晚发型败血症早产儿的动脉血乳酸、降钙素原和C反应蛋白联合判读的临床意义

Clinical significance of lactate,procalcitonin combined with C reactive protein interpretation in premature infants with late-onset sepsis

  • 摘要: 目的 探讨动脉血乳酸、降钙素原(PCT)、C反应蛋白(CRP)联合判读对早产儿晚发型败血症病情评估的临床意义。 方法 随机选取未发生感染的42例早产儿纳入对照组, 并选取确诊晚发型败血症的107例早产儿纳入感染组,患儿入院后接受动脉血乳酸、PCT、CRP、血小板(PLT)、白细胞(WBC)检测。感染组患儿进行新生儿危重病例评分(NCIS), 依据NCIS评估患儿病情后分为A组(非危重症,30例)、B组(危重症,34例), C组(极危症,43例),分析乳酸、PCT、CRP对早产儿晚发型败血症病情评估的意义。 结果 受试者工作特征(ROC)曲线分析显示, CRP、PCT及乳酸对早期诊断败血症的最佳截断点分别是10.05 mg/L、0.53 ng/mL、2.70 mmol/L, 曲线下面积(AUC)分别为0.889、0.884、0.695, 三者联合检测的AUC为0.941, 三者联合检测对早产儿晚发型败血症的敏感度及特异度显著更高。C组乳酸、PCT、CRP水平高于B组、A组, B组乳酸、PCT、CRP水平高于A组,差异有统计学意义(P<0.05或P<0.01); C组PLT水平低于B组、A组, B组PLT水平低于A组,差异有统计学意义(P<0.05或P<0.01); 3组WBC水平对比,差异无统计学意义(P>0.05)。 结论 采用乳酸、PCT、CRP联合判读评估早产儿晚发型败血症病情的严重程度,可更早、更准确地对患儿病情进行评估以指导临床治疗。

     

    Abstract: Objective To investigate the clinical significance of lactate, procalcitonin(PCT)combined with C reactive protein(CRP)interpretation in judgment of disease condition in premature infants with late-onset sepsis. Methods Totally 42 premature infants without infection were selected as control group, and 107 premature infants with late-onset sepsis were selected as infection group.
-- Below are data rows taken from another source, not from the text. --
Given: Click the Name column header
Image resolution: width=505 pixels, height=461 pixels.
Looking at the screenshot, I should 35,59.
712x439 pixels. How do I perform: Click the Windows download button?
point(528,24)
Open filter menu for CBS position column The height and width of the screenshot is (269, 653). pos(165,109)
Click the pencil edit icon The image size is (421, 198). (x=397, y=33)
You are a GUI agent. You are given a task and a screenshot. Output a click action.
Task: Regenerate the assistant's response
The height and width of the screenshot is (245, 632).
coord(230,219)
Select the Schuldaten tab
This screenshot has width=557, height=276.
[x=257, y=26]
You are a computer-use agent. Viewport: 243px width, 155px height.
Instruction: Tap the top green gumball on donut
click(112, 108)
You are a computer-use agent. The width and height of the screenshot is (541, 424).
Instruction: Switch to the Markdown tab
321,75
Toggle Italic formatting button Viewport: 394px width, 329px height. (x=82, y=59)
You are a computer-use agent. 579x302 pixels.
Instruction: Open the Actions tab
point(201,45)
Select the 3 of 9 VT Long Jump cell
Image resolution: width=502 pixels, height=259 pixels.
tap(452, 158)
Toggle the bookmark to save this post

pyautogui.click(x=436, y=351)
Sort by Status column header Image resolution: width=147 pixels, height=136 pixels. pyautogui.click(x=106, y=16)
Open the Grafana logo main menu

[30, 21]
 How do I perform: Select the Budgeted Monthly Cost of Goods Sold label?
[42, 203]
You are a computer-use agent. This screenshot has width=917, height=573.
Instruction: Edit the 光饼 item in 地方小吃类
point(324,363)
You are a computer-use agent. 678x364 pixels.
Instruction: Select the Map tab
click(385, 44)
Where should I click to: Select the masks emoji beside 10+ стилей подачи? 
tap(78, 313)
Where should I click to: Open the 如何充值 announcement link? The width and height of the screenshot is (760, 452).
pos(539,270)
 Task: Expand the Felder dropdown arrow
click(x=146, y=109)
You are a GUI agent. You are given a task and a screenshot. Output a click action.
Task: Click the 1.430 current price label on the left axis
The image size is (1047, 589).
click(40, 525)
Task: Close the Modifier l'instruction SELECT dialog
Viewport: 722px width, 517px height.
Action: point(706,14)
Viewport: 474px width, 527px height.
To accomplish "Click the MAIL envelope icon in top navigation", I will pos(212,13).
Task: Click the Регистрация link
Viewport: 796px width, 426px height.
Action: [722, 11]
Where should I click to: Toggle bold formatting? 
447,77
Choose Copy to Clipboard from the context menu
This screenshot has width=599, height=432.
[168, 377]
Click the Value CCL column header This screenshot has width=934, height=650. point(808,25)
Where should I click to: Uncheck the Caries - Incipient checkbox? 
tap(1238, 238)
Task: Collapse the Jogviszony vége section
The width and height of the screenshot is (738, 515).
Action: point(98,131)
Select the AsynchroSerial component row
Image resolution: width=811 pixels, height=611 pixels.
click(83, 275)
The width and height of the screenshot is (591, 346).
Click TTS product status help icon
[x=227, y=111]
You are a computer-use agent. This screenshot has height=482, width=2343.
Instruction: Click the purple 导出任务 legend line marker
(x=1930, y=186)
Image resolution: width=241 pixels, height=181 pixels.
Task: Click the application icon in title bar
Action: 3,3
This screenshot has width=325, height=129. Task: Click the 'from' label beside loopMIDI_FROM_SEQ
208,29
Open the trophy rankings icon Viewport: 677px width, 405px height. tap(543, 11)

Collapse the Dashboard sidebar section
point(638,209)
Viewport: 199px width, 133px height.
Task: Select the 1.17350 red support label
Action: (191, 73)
Lactate, PCT, CRP, platelets(PLT)and white blood cell count(WBC)in serum were determined after hospital admission. According to assessment result of Neonatal Critical illness Score(NCIS), the infants in infection group were divided into group A(non critical cases, n=30), group B(critical cases, n=34)and group C(extremely critical cases, n=43). The significance of lactate, PCT and CRP in the evaluation of premature infants with late-onset sepsis was analyzed. Results Receiver-operating characteristic(ROC)curve analysis showed that the best cut-off points of CRP, PCT and lactate for early diagnosis of sepsis were 10.05 mg/L, 0.53 ng/mL and 2.70 mmol/L respectively, area under curve(AUC)was 0.889, 0.884 and 0.695 respectively, and AUC of combination of three indicators was 0.941, which revealed that the sensitivity and specificity of the combined detection of the three were indicators were significantly higher for diagnosis of premature infants with late-onset sepsis. The levels of lactate, PCT and CRP in group C were significantly higher than those in group B and A, and the levels of lactate, PCT and CRP in groupB were significantly higher - than those in group A(P<0.05 or P<0.01). The level of PLT in group C was significantly lower than that in group B and A, and the level of PLT in group B was significantly lower than that in group A(P<0.05 or P<0.01). There was no significant difference in the level of WBC among the three groups(P>0.05). Conclusion For premature infants with late-onset sepsis, the combination of lactate, PCT and CRP can earlier and accurately evaluate the disease condition to guide clinical treatment.